Nesta sua primeira ideia, "é preciso visão, ter uma ideia e saber para onde ir. O que é para mim educar não mudou muito nos últimos anos. Educar é preparar as gerações para o futuro, transformar. Transformar quem? As pessoas. Transformar o quê? A sociedade”. A Educação transforma as pessoas e deve contribuir para uma sociedade mais humanista, mais assente no Conhecimento, mais global. A sociedade tem que criar valor”.
A segunda ideia relaciona-se com o contexto em que vivemos. Para o explicar, Margarida Mano socorreu-se, entre outros, de documentos da OCDE e da OCDE, começando por citar as dez grandes tendências para a indústria em 2024, marcadas - por ordem decrescente - por uma Inteligência Artificial em ascensão, uma automação e robótica avançadas, pela realidade aumentada e realidade virtual, pela Big Data e pela conetividade em dispositivos.
Margarida Mano
Temos assim que trazer para fora do indivíduo algo de novo que vai beneficiar o coletivo. Já sobre o sistema educativo, é preciso "basear-se em premissas de maior valor para uma sociedade melhor no Futuro: flexibilidade, autonomia da Escola, cooperação e colaboração. E à escola exige-se que seja corajosa, plural e social”.

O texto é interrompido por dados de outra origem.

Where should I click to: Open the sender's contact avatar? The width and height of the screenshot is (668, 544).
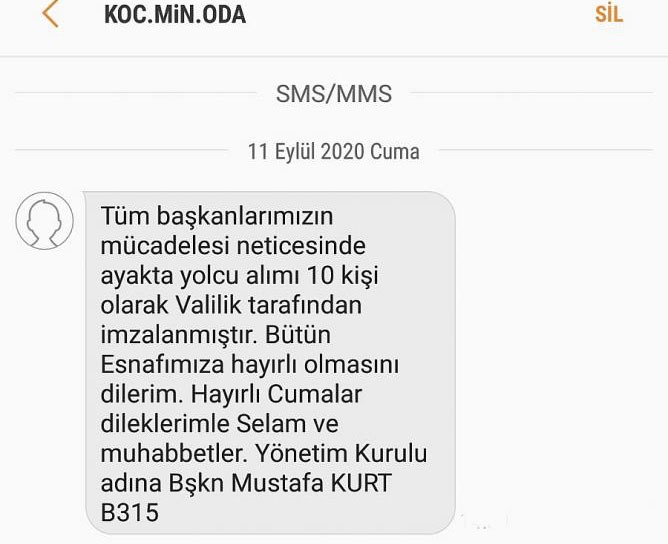[45, 221]
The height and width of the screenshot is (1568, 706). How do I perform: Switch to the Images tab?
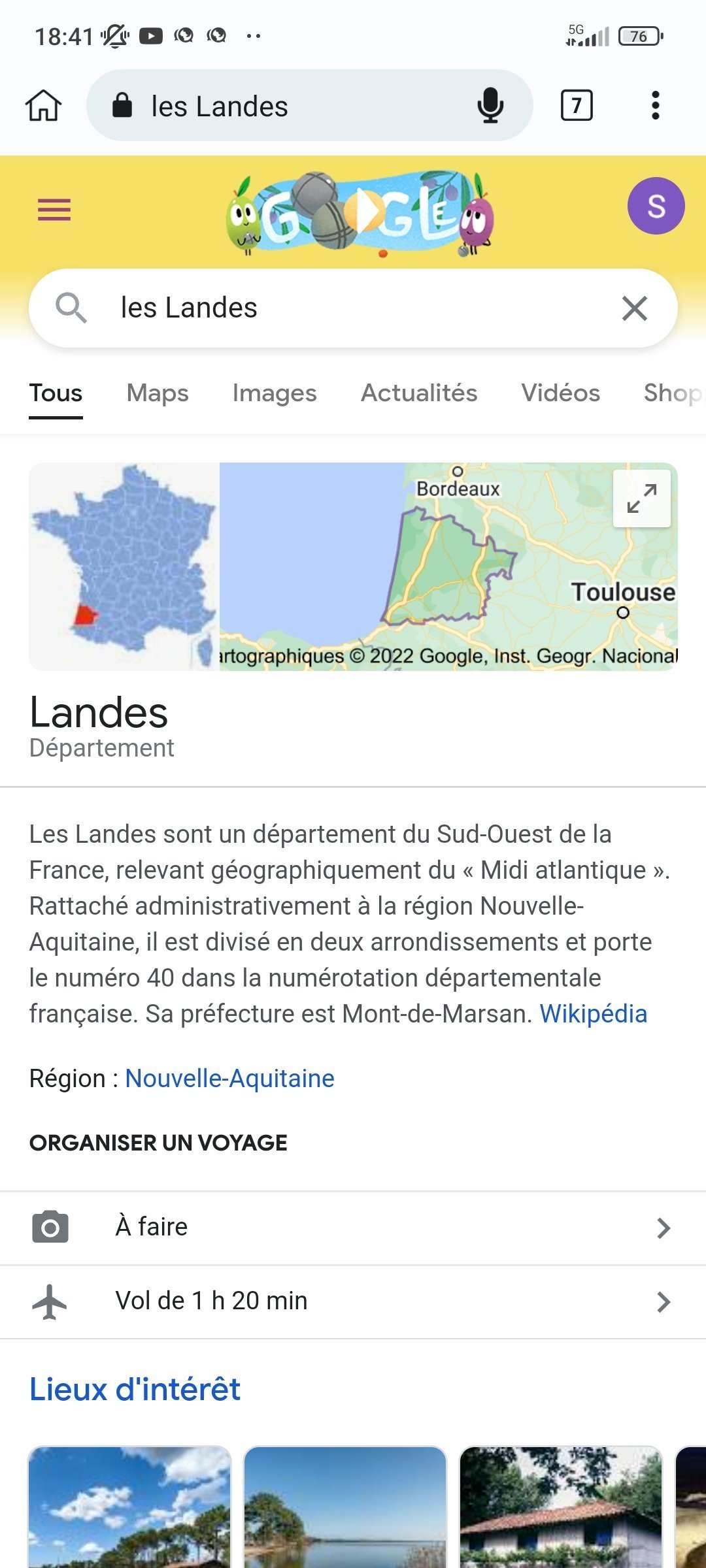point(275,393)
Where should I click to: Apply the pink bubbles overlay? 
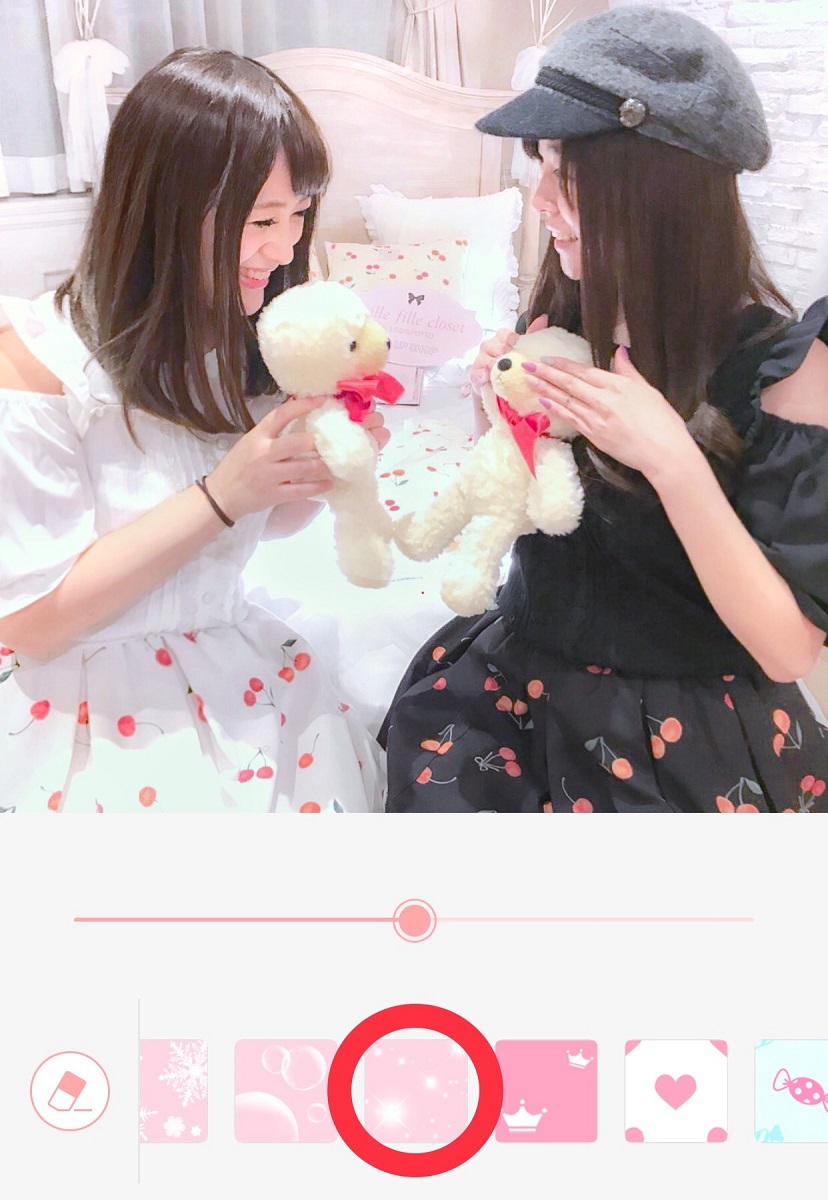click(286, 1090)
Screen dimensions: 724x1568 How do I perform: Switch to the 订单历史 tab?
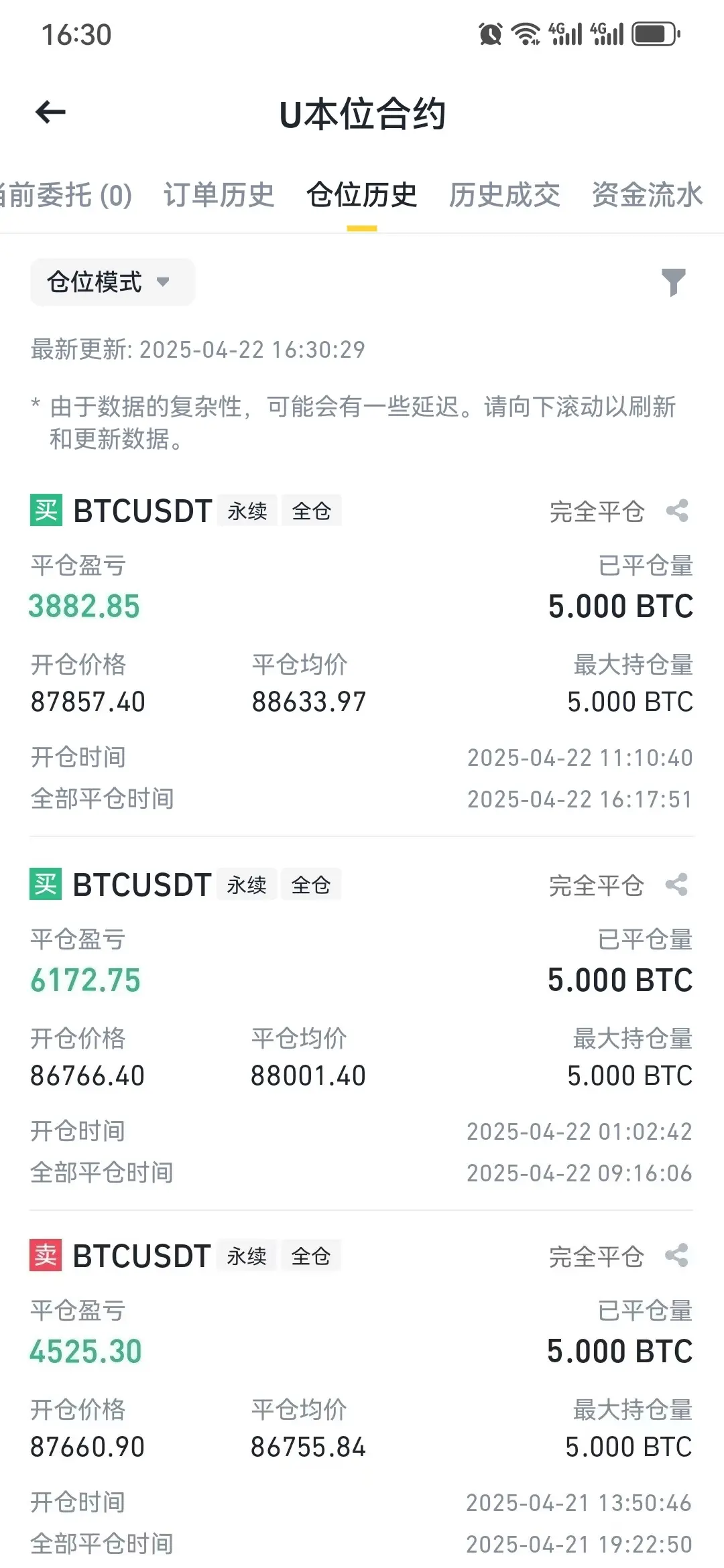pos(219,196)
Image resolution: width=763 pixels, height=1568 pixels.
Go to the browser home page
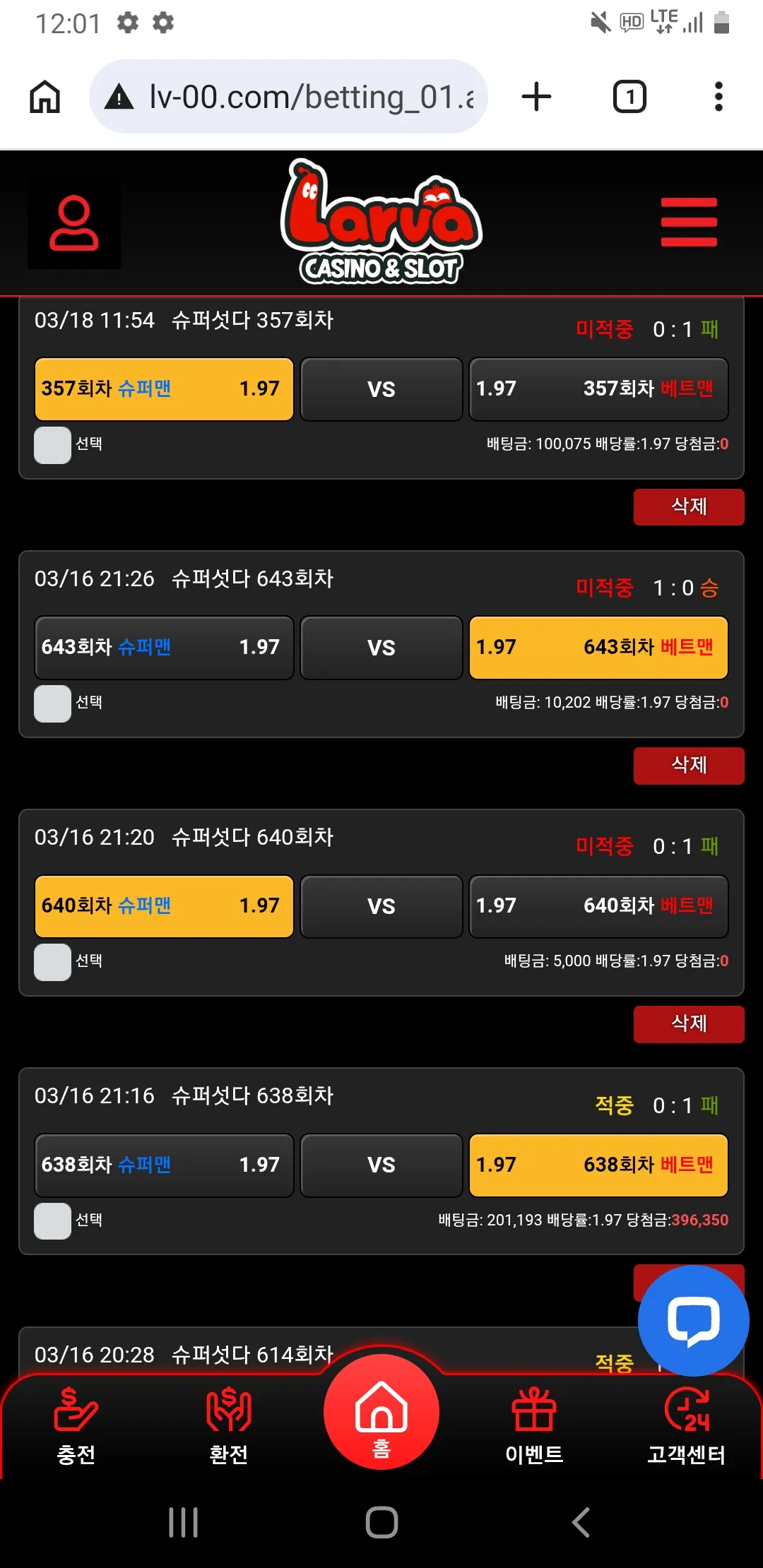coord(45,97)

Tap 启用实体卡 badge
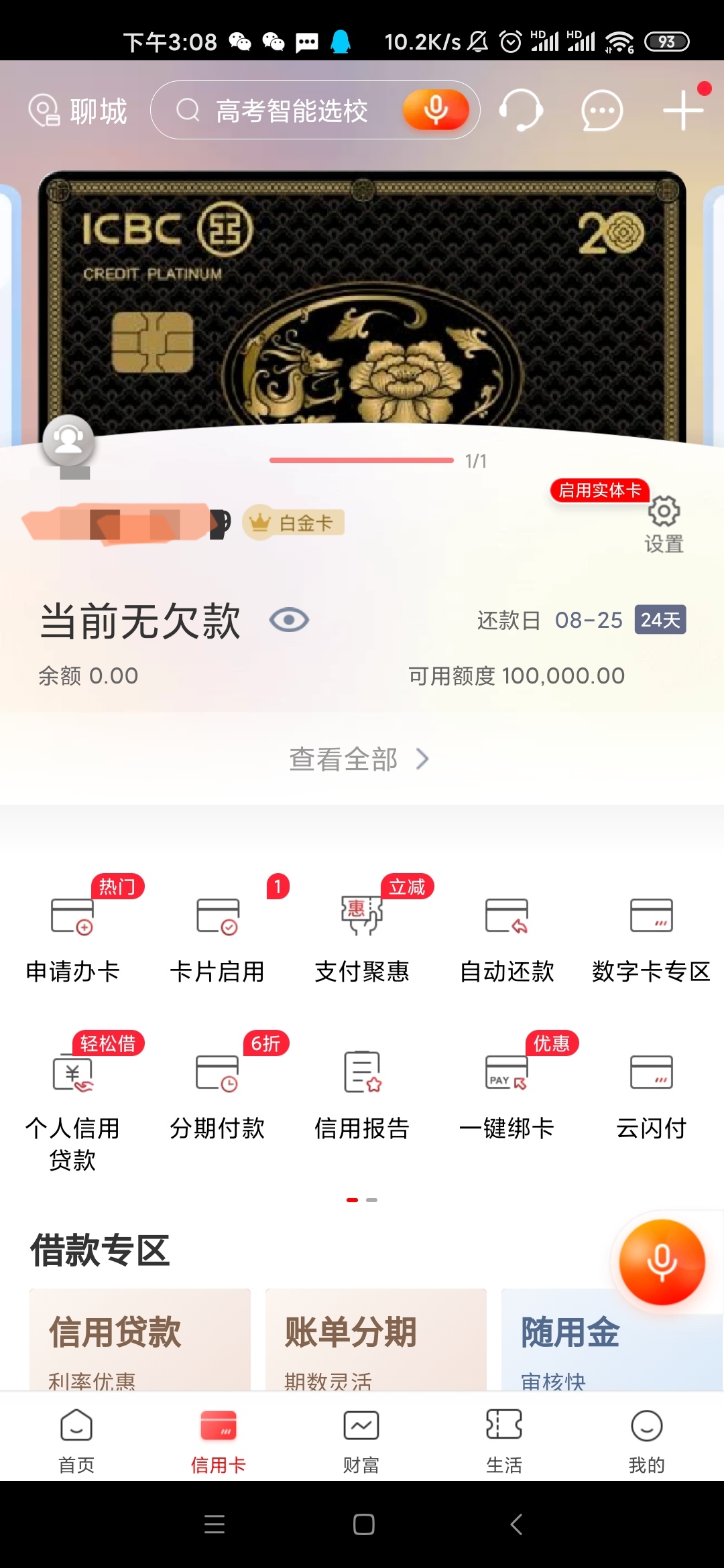599,490
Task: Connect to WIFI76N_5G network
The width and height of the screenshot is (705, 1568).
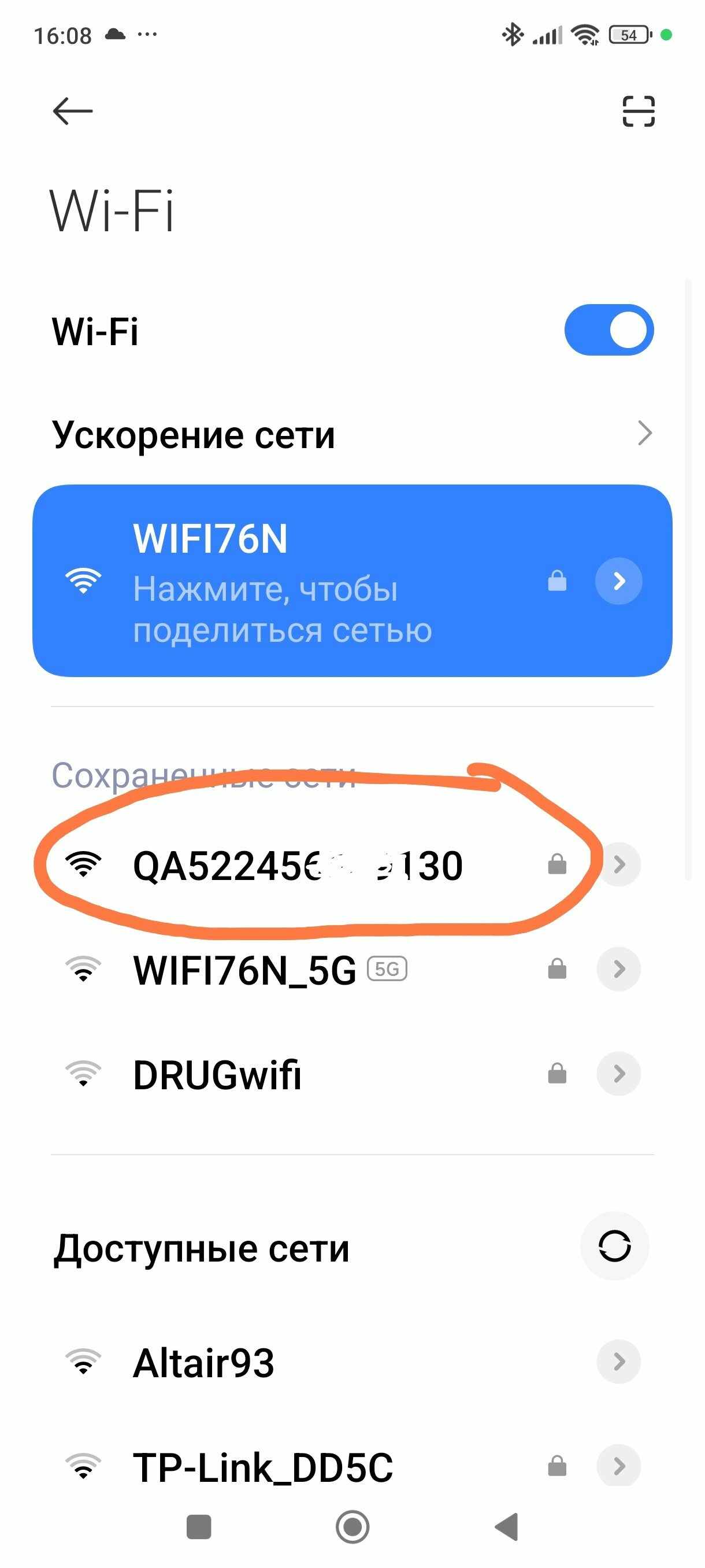Action: 243,969
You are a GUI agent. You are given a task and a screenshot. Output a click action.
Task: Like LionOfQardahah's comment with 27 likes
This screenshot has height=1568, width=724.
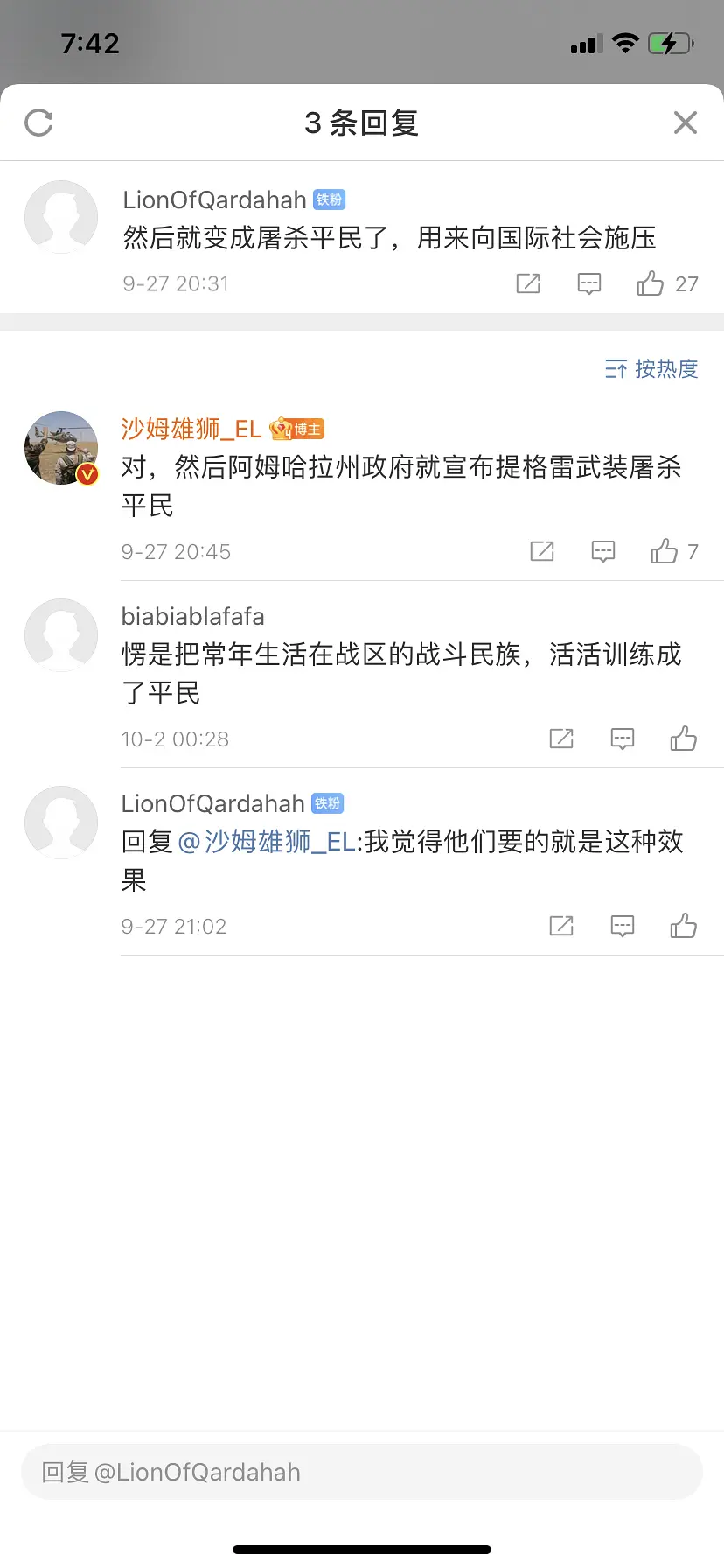(651, 284)
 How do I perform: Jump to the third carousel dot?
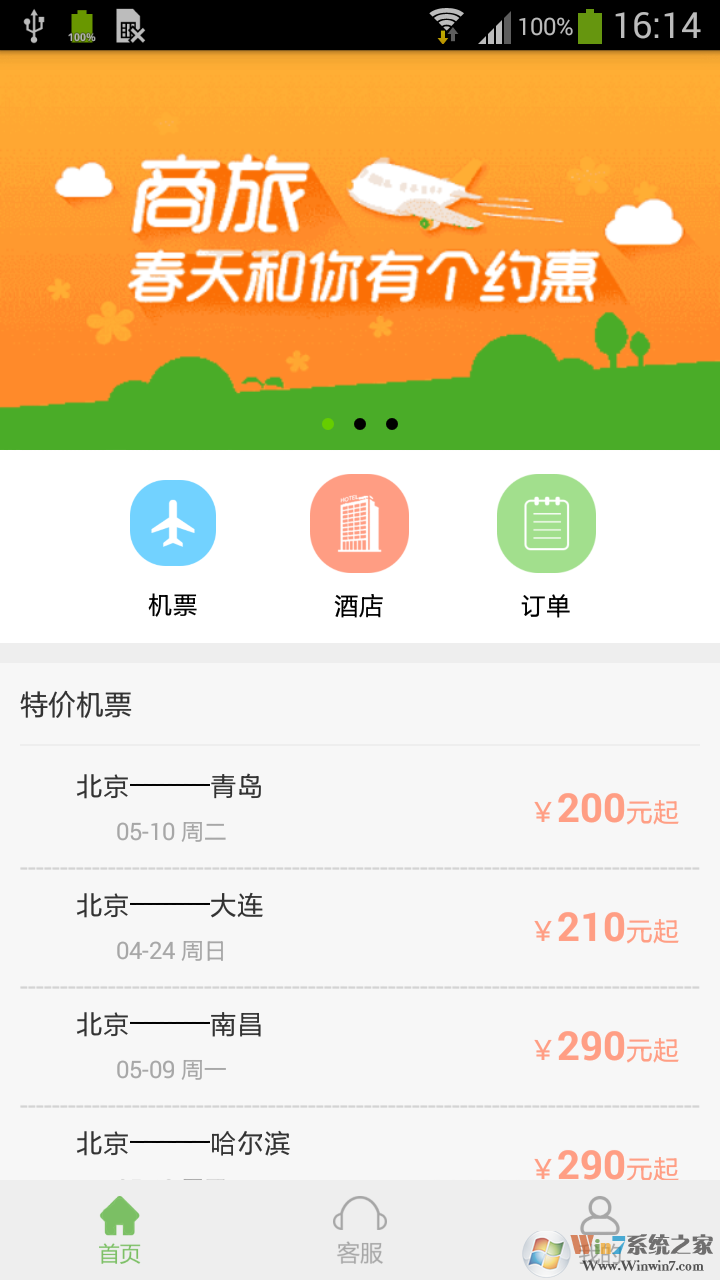point(391,424)
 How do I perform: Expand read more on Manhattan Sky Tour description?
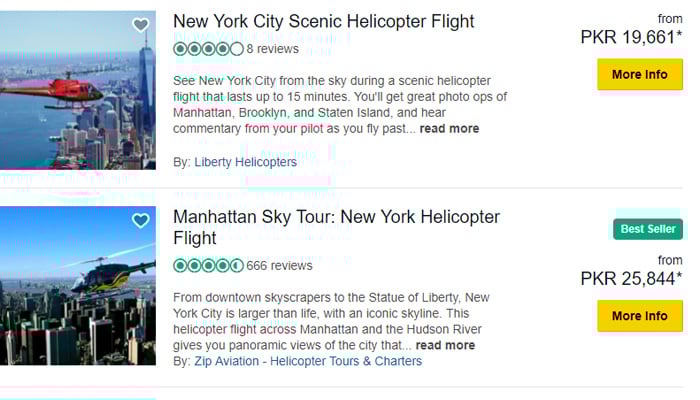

A terceira ideia que Margarida Mano trouxe à conferência foi a relevância da questão dos ODS - Objetivos de Desenvolvimento Sustentável da ONU, incluindo como é óbvio o Objetivo 4 da Educação, que visa garantir o acesso à educação inclusiva e promover oportunidades de aprendizagem para todos ao longo da vida. A oradora recordou dados que colocam Portugal no 20º lugar na tabela dos países que mais aplicam os 17 ODS.
Transformar na educação
Temas fulcrais no nosso país são o envelhecimento dos professores, poucos jovens a entrar na profissão, as competências de que precisam os portugueses e o excesso de centralismo nos processos de decisão e governança. Utilizando dados do relatório “Education and Training Monitor 2023”, da Comissão Europeia, a Vice-Reitora da Universidade Católica demonstrou algumas carências do nosso sistema educativo, elegendo depois a multiculturalidade como um grande desafio nacional. A falta de incentivos e a falta de apoio dos empregadores para a formação é outro dilema que continua por resolver..
Usando desta feita o documento da OCDE “Trends Shaping Education 2022”, Margarida Mano interrogou-se sobre as questões fundamentais do tempo e do espaço na educação do futuro. Ou seja: quem educa e em que circunstâncias. “Quem educa deve ser um professor. Mas a quem deve responder e como?"
Há vários cenários já traçados sobre possíveis futuros para as escolas, para os professores e ensino e para a governação da educação e que passam pela escolaridade alargada, pela educação externalizada, pela escola como centro de aprendizagem e aprender em ação num contexto que cria tensões e paradoxos ao nível da modernização vs desorganização; novos objetivos vs velhas estruturas; inovação vs evitar o risco ou aprendizagem vs educação. São várias as questões que ficam em aberto para o futuro responder. Alguns destes cenários foram delineados pela OCDE no documento “Back To The Future of Education”.
Pedro Barreiros, Secretário-Geral (SG) da FNE, encerrou a conferência enaltecendo o papel que os trabalhadores da educação têm para um ensino de qualidade. O SG da FNE alertou para os resultados do PISA 2022 "que mostram que algo não está a funcionar bem no nosso sistema educativo. Precisamos de uma mudança na educação para um futuro que será marcado pela mudança e pela tecnologia. Uma educação que seja mais inclusiva e que dê verdadeiramente uma oportunidade a todos".